A Gustavo Olivo Peña

Hace muchos años me encontraba en una cátedra de Economía en la facultad de Ciencias Económicas y Sociales de la Universidad Autónoma de Santo Domingo cuando un joven,  cuyo nombre lamentablemente no recuerdo, quien me había visto leyendo una novela de Balzac y que parece pensó que a mí me gustaba la literatura, me dijo que tenía un libro que podía interesarme, dicho lo cual extrajo  de un bulto un pequeño volumen que llevaba el nombre de El libro de Arena. Yo vi que era de la autoría de Jorge Luis Borges. El joven, una vez colocó el texto en mis manos, inició un discurso cuyo recuerdo de vez en cuando me visita. Expresó que lamentaba  que la mayoría de los estudiantes de la UASD que leían no le daban importancia a la literatura de Borges por considerarla no comprometida con los mejores intereses, que eran los “intereses del  pueblo”. También me habló de que  había estudiantes que no estaban leyendo a Mario Vargas Llosa desde que éste dejó de comulgar  con los métodos que implementaba la revolución cubana. Y señaló que muchos leían a Neruda y a García Márquez  no por la grandeza de sus creaciones  sino por su confeso credo comunista.
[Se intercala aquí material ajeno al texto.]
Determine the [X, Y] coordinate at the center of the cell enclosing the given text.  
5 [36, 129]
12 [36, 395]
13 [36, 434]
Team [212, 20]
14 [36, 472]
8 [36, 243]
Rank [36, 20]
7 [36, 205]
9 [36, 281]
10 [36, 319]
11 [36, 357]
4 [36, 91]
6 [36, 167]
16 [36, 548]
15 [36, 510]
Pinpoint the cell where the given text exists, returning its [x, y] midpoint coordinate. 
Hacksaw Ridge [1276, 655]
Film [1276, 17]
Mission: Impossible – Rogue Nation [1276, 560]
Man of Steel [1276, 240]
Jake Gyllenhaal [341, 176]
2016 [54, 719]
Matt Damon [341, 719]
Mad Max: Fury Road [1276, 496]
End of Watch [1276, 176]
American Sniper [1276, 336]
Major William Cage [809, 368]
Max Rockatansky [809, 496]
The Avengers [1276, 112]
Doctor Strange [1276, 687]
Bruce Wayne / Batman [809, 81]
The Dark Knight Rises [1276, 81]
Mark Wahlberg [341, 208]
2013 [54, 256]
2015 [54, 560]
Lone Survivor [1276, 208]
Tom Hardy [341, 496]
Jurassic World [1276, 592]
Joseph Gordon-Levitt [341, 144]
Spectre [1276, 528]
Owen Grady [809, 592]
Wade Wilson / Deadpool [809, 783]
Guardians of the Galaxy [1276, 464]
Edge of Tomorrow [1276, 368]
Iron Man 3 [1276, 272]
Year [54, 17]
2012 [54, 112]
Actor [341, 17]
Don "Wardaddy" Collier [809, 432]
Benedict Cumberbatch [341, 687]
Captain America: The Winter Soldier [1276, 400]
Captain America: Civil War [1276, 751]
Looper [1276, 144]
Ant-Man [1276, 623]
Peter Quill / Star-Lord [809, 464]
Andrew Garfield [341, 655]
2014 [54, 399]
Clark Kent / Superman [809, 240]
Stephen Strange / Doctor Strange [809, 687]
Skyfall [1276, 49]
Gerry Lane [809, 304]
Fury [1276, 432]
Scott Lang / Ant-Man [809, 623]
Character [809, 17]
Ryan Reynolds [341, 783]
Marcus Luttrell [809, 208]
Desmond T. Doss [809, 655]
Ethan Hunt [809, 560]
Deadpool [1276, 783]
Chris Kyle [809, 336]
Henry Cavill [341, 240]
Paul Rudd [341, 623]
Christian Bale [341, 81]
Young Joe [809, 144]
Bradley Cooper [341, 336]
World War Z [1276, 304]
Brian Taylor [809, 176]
Finalizada la cátedra me retiré hacia un pequeño parque, me senté en uno de sus bancos y me dispuse a leer  El Libro de Arena. Me apasionaron tanto los relatos que no asistí a las demás clases que me correspondían ese día para seguir leyendo. Al día siguiente rechacé una invitación a comer que me hizo un amigo y preferí  quedarme en mi pensión de estudiante con la finalidad de concluir la lectura de aquel libro ejemplar.

A partir de aquella experiencia  me hice un asiduo lector de las obras de Borges y discutí con muchos de los que adversaban la literatura de éste, a los que intenté hacerles comprender que escribir bien como lo hacía Borges es la misión principal del escritor, no importa la posición ideológica que  asuma el creador. Recuerdo que un estudiante llegó tan lejos en el absurdo que me apuntó que no leía a Borges ni a ningún otro literato porque, según él, la literatura  es una cuestión de clase y el día que el comunismo se instalara “no habrá lugar para lloriqueos y sensiblerías literarias”.

El aparente indiferentismo político de Borges no indica que haya sido un cobarde o un servil ciudadano,  como muchos sectarios  han  señalado. Alicia Jurado, importante escrita  de Argentina, amiga  y admiradora de la obra y la personalidad de Borges, escribió una pequeña biografía de nuestro escritor cuando éste contaba algo más de sesenta años. Refiere ella que “antes de la presidencia de Perón, en 1946, y a raíz de Borges haber firmado un manifiesto democrático, la dictadura militar lo transfirió de su puesto de bibliotecario dándole el de inspector de pollos, gallinas y conejos de la feria. Como es natural, renunció, y con ese motivo el poeta Roberto Ledesma organizó un banquete en su honor, colmado por cuantos significaban algo en las letras del país. La revista “Sur” publicó las palabras con que Borges agradeció ese agasajo…”las dictaduras—dijo—“fomentan la opresión, las dictaduras fomentan el servilismo, las dictaduras fomentan la crueldad; más abominable es el hecho de que fomenten la idiotez…”

Probablemente lo que alejó a Borges del accionar ideológico y político haya sido la conciencia de que el mundo es un laberinto ilusorio, como todas las categorías valorativas que han forjado los hombres en el tiempo. De Borges pueden decirse estas palabras que él dijo de Paul Valéry: “En un siglo que adora los caóticos ídolos de la sangre, de la tierra y de la pasión, prefirió siempre los lúcidos placeres del pensamiento y las secretas aventuras del orden”.